Super Bowl-winning coach rips Bills for firing Sean McDermott and promoting general manager Brandon Beane
There's plenty of news coming out of Buffalo, and none of it is flattering

If Bruce Arians was the owner of the Buffalo Bills, it's pretty safe to say that Sean McDermott would definitely still have a job with the team.
During Tuesday's episode of "The Pat McAfee Show," the two-time NFL Coach of the Year was asked about the surprise firing of McDermott in Buffalo and the former NFL head coach didn't hold back. Not only did Arians disagree with the decision, but he also took an unsolicited shot at Bills general manager Brandon Beane, who actually got promoted on the day McDermott was fired.
"This one baffles me," Arians said of the McDermott firing. "How Brandon Beane got elevated and Sean McDermott got fired, that just blows my mind, because they didn't have any damn players."
Beane is the one in charge of building the roster so if the Bills' didn't have any "damn players," that would be his fault. The Bills had plenty of holes on their roster going into the 2025 season and you could easily argue that McDermott actually had one of his most impressive coaching years, leading his team to a 12-5 finish.
"[McDermott] is one of the best coaches in the league, a great leader of men, he's taken that team as close as you can get," Arians said. "He didn't throw any damn interceptions and the referees screwed him bad and he gets fired. And Brandon Beane gets a f--king raise? I don't get that one.
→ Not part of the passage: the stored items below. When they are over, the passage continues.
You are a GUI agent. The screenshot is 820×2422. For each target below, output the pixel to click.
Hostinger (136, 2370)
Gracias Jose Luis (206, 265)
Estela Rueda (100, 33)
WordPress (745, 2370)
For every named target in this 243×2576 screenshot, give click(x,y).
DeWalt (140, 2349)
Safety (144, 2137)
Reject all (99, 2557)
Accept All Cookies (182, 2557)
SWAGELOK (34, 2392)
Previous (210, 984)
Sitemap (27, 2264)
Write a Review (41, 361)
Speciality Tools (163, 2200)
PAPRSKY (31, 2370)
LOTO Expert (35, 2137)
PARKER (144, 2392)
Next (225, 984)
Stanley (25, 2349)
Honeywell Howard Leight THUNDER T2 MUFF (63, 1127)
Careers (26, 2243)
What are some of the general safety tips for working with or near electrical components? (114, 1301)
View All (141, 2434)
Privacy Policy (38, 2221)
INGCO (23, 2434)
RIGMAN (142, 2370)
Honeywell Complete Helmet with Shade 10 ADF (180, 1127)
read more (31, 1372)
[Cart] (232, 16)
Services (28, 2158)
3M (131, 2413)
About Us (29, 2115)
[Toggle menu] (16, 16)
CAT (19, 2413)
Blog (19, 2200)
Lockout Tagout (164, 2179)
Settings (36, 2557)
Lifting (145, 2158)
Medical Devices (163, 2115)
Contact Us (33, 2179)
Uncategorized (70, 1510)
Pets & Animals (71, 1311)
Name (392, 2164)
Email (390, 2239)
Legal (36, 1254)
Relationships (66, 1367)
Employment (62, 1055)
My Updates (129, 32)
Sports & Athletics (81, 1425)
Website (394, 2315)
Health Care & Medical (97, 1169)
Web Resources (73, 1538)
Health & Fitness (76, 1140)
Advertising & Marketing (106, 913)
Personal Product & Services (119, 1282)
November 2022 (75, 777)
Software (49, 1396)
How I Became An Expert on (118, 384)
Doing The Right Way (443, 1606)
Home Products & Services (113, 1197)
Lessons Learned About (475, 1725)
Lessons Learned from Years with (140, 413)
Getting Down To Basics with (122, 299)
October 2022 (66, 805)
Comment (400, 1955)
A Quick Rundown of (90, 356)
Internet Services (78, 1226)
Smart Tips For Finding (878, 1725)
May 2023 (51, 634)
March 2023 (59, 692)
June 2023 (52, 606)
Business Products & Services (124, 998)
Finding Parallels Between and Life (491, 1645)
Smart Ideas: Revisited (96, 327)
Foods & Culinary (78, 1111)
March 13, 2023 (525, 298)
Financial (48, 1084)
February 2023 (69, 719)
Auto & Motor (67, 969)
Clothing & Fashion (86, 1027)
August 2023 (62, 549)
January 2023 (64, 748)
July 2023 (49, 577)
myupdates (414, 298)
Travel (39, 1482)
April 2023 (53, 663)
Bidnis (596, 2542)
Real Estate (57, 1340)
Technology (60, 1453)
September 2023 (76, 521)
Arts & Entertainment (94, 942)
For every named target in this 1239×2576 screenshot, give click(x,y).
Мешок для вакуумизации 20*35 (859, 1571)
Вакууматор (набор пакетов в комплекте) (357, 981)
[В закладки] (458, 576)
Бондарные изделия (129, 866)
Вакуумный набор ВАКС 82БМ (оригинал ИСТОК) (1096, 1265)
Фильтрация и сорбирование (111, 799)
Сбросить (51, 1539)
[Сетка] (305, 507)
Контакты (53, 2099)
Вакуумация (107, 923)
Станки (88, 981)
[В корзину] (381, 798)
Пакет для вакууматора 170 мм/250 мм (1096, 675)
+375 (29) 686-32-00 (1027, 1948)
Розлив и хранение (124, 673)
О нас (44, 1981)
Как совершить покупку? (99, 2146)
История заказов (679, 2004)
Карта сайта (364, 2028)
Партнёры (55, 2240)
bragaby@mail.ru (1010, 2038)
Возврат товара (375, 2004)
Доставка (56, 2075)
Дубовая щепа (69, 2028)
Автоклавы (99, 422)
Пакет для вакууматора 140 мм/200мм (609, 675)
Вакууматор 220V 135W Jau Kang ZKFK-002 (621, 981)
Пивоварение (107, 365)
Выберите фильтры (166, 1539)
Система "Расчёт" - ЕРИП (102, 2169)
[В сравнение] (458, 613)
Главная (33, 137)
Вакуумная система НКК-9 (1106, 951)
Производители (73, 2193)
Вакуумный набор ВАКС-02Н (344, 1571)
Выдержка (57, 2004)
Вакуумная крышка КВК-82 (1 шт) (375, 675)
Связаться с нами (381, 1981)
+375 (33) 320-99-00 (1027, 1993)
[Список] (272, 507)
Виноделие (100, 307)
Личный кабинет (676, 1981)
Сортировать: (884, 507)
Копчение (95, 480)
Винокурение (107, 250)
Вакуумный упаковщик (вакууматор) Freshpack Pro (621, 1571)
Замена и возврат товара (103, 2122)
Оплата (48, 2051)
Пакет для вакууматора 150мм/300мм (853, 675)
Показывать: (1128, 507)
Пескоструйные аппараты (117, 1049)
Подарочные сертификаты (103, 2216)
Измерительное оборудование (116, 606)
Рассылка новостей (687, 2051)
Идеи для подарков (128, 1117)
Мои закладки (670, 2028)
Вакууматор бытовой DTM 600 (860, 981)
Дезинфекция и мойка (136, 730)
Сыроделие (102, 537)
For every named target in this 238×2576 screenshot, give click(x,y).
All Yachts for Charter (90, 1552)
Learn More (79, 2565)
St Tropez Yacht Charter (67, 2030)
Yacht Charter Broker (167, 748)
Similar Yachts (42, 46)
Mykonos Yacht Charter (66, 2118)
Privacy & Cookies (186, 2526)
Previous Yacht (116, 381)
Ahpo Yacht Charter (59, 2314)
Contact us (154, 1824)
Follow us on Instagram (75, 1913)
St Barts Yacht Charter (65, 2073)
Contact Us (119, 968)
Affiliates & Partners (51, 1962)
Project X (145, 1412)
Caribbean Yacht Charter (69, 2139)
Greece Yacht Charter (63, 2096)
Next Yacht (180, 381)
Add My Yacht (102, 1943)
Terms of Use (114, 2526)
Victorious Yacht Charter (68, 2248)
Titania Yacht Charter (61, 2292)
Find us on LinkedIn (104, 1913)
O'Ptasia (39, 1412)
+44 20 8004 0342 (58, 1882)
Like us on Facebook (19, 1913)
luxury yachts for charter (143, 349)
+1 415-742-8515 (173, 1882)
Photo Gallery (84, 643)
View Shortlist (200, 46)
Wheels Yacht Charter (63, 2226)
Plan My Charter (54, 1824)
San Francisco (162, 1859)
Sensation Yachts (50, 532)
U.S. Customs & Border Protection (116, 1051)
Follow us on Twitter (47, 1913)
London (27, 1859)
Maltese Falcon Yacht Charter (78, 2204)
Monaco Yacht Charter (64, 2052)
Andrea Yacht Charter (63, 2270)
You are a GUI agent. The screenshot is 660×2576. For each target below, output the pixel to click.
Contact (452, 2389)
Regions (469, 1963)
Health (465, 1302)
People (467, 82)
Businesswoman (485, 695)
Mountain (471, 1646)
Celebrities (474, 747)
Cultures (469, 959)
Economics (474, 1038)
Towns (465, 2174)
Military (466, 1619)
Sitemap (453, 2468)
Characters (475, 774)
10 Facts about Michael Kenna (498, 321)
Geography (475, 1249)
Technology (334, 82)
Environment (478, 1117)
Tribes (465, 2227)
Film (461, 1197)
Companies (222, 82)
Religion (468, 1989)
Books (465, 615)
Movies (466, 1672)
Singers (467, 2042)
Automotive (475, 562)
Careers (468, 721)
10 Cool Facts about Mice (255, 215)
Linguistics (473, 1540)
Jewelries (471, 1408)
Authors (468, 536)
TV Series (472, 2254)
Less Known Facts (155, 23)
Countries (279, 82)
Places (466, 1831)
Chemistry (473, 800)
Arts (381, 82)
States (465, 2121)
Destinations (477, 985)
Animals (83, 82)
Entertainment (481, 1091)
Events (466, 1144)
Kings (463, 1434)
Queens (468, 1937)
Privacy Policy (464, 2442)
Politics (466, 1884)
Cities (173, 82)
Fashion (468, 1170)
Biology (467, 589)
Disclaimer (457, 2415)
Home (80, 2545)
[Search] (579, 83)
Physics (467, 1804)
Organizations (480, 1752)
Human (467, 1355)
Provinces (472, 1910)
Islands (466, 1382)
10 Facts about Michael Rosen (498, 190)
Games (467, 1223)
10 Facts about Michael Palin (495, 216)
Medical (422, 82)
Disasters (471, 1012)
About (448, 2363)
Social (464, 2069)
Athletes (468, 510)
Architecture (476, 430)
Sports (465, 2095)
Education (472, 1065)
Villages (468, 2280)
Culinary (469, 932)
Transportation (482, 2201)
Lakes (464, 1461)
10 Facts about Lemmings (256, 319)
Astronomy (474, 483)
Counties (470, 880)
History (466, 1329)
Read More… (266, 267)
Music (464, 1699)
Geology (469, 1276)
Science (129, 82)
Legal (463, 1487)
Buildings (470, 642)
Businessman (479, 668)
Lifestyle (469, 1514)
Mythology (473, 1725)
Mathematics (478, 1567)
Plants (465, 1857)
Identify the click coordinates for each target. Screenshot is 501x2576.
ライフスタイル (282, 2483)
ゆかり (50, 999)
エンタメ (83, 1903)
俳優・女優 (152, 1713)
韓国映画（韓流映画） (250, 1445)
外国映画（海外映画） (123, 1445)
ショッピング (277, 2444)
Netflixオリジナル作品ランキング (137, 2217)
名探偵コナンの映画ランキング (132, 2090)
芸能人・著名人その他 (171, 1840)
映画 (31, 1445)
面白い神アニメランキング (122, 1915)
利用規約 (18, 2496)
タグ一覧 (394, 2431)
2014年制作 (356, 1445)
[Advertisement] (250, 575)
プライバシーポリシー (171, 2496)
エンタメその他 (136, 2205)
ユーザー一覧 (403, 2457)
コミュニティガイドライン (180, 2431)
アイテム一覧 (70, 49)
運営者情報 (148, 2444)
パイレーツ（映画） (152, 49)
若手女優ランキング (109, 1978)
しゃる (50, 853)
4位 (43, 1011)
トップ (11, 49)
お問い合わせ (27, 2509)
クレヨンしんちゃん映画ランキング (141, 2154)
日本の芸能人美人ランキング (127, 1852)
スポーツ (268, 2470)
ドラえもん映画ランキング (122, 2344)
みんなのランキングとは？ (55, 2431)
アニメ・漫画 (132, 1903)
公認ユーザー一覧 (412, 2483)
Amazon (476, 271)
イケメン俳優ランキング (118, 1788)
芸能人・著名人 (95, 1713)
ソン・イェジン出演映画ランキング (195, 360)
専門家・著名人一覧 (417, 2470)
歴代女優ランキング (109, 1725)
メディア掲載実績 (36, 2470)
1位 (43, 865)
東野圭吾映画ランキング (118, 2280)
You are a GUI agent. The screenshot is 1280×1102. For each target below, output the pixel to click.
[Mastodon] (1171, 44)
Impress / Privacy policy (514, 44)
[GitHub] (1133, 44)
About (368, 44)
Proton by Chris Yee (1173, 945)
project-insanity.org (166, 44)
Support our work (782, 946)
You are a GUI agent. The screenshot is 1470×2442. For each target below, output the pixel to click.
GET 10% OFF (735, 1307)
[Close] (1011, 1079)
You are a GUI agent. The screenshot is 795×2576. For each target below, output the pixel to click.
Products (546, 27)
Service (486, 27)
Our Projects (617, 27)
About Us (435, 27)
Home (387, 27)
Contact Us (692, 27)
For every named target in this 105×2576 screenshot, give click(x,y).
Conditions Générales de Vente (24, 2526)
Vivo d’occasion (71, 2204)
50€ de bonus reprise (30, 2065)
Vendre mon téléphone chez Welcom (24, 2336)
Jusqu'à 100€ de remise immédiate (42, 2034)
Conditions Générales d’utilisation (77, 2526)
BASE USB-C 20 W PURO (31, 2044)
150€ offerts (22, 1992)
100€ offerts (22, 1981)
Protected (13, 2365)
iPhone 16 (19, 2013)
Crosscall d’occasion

That one blows my mind."

Arians knows what it takes to win a Super Bowl and that's because he won one as the head coach of the Buccaneers in 2020, and based on his comments, it doesn't seem like he thinks the Bills will be winning one any time soon with Beane running the show.
In the hours after McDermott was fired on Monday, CBS Sports NFL writer Zach Pereles broke down why most of the blame for Buffalo's failure to win a Super Bowl should probably be placed on Beane (You can check out his story here).
If it's obvious to Arians, Pereles and most outsiders that Beane was the bigger issue for Buffalo's failures, then you might be wondering why Bills owner Terry Pegula kept Beane and fired McDermott. During a press conference on Wednesday, Pegula was asked if Beane had made some sort of "power play."
"I'm the kind of guy, if I sense you're on a power play, you're out," Pegula said, via NYup.com."I don't like power play people. We have an organization that we work together, but any sense at all that he was on a power play, [Beane] would have been gone because that's not my type of person."
With the success of Beane and McDermott being so intertwined together over the past nine years, Pegula was asked how he came to the conclusion that one guy deserved a promotion while the other guy deserved to be fired.
"That was my decision," Pegula said. "I could be wrong, but it was success with the players. I don't know if anybody knows it in this room, but Josh Allen wouldn't be here if it wasn't for [Beane] pushing and pushing and pulling a Houdini in that draft to get to a position where we could pick him. So that was my decision [to keep Beane]."
McDermott wasn't able to get the Bills over the hump to the Super Bowl, but he did win 98 games during his nine seasons in Buffalo, which is the second-most in NFL history for a coach in his first nine years. If the Bills struggle at all under their next coach due to the holes on their roster, Pegula may come to realize that he ended up getting rid of the wrong guy when he fired McDermott.